>> start

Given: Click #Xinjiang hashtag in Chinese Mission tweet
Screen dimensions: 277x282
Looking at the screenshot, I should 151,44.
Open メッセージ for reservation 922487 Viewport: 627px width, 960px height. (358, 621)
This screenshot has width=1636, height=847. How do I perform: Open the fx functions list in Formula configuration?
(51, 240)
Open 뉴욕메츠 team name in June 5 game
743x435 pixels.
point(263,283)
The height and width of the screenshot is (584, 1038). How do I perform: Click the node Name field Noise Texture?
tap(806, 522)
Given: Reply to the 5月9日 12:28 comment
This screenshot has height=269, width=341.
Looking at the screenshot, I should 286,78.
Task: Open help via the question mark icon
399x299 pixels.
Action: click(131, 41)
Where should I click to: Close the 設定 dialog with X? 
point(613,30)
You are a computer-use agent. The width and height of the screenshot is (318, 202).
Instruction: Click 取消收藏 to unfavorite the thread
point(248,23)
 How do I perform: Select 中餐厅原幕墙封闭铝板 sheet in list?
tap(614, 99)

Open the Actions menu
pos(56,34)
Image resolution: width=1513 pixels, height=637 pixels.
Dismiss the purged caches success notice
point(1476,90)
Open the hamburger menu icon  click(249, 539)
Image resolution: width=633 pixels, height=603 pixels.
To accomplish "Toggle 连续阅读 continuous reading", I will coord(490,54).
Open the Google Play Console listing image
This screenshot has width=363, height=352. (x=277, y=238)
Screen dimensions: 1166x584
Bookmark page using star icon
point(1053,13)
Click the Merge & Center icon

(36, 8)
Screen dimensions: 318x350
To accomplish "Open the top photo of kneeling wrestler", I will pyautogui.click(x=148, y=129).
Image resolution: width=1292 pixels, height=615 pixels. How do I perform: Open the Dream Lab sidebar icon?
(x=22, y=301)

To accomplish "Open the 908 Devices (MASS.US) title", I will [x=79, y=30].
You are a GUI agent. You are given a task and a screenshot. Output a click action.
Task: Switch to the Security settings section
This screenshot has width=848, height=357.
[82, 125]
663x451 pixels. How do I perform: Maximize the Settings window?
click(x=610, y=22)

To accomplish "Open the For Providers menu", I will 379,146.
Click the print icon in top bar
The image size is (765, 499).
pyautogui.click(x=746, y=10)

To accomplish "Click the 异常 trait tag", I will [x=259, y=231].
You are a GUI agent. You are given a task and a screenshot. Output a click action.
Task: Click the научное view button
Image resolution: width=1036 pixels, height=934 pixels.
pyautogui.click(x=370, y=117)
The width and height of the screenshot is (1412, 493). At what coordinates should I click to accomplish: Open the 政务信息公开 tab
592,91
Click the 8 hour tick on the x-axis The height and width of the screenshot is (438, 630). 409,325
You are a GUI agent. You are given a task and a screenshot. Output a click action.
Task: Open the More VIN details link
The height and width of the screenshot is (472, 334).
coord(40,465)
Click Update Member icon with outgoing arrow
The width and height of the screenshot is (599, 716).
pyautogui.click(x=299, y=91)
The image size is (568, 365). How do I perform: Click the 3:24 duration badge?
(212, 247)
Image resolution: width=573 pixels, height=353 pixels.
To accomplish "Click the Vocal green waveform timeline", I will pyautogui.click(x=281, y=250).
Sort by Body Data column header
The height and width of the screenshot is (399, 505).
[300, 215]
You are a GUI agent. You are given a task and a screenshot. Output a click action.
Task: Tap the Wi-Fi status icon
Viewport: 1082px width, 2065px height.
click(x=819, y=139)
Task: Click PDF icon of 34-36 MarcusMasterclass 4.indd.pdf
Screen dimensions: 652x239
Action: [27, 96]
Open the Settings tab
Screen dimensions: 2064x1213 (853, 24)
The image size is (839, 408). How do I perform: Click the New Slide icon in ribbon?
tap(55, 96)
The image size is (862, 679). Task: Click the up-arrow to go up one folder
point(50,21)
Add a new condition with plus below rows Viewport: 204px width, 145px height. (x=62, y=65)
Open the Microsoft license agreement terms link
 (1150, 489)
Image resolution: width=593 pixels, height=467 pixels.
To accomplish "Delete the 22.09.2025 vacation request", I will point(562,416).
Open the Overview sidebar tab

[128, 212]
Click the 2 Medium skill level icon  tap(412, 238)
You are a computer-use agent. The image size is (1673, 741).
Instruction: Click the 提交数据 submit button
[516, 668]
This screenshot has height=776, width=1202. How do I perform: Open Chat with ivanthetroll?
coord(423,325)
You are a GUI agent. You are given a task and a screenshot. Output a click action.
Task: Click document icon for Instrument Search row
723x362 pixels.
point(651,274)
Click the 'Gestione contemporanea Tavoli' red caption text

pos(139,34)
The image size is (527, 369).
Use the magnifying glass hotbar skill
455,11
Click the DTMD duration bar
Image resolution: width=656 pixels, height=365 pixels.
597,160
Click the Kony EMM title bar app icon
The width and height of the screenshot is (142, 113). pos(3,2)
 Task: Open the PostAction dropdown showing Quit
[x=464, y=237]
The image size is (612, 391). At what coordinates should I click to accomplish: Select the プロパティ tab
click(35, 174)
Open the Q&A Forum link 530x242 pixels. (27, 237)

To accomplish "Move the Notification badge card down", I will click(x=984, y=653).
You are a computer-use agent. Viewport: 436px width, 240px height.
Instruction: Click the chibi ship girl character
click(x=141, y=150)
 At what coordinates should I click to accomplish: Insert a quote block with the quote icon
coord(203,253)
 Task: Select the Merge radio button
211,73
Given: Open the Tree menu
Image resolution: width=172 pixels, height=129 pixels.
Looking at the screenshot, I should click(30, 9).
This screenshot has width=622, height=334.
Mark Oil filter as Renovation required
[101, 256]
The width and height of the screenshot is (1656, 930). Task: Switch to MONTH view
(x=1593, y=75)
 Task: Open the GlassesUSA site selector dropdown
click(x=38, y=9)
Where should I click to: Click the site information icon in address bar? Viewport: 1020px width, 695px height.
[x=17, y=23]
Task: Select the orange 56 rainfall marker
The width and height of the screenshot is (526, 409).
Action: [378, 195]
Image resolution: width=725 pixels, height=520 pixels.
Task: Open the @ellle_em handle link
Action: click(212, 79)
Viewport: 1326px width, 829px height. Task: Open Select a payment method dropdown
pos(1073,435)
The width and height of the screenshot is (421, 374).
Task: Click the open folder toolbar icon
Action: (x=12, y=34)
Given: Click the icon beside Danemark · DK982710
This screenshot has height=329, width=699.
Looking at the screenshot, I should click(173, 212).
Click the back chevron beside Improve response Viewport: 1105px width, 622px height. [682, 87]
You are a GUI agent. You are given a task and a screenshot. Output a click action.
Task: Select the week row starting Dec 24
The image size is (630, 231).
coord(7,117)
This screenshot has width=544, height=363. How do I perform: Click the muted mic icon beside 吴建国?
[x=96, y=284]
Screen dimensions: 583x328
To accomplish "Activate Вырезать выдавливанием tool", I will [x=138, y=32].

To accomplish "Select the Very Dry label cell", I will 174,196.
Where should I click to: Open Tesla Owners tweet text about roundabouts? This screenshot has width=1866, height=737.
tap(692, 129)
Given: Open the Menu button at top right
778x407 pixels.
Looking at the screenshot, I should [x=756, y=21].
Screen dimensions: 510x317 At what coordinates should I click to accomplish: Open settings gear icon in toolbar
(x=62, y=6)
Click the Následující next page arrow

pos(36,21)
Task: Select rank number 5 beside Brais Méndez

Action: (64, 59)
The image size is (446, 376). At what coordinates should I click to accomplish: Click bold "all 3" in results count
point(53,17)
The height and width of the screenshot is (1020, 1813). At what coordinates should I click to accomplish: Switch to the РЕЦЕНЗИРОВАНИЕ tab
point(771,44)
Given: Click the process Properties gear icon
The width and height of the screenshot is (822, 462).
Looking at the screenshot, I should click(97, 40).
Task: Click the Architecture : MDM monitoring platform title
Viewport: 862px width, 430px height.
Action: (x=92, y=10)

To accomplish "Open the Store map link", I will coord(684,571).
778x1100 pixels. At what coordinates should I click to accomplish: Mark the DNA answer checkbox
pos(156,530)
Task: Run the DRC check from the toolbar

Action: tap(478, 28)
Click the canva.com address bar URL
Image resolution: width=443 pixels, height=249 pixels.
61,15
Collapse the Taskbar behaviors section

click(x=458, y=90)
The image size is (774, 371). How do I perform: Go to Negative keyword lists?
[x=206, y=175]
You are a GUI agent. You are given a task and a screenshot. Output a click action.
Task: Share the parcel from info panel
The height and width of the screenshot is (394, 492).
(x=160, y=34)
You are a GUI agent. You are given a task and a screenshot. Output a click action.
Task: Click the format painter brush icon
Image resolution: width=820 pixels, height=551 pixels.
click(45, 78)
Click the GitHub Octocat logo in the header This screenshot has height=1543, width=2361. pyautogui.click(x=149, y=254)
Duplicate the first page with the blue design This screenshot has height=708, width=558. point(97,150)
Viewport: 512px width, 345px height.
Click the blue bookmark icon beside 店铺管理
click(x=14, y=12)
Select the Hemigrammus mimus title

>> end

Copy out the lines from the first one through the line that contains "tap(806, 522)", both ends included, keeping every character unchanged.

Given: Click #Xinjiang hashtag in Chinese Mission tweet
Screen dimensions: 277x282
Looking at the screenshot, I should 151,44.
Open メッセージ for reservation 922487 Viewport: 627px width, 960px height. (358, 621)
This screenshot has width=1636, height=847. How do I perform: Open the fx functions list in Formula configuration?
(51, 240)
Open 뉴욕메츠 team name in June 5 game
743x435 pixels.
point(263,283)
The height and width of the screenshot is (584, 1038). How do I perform: Click the node Name field Noise Texture?
tap(806, 522)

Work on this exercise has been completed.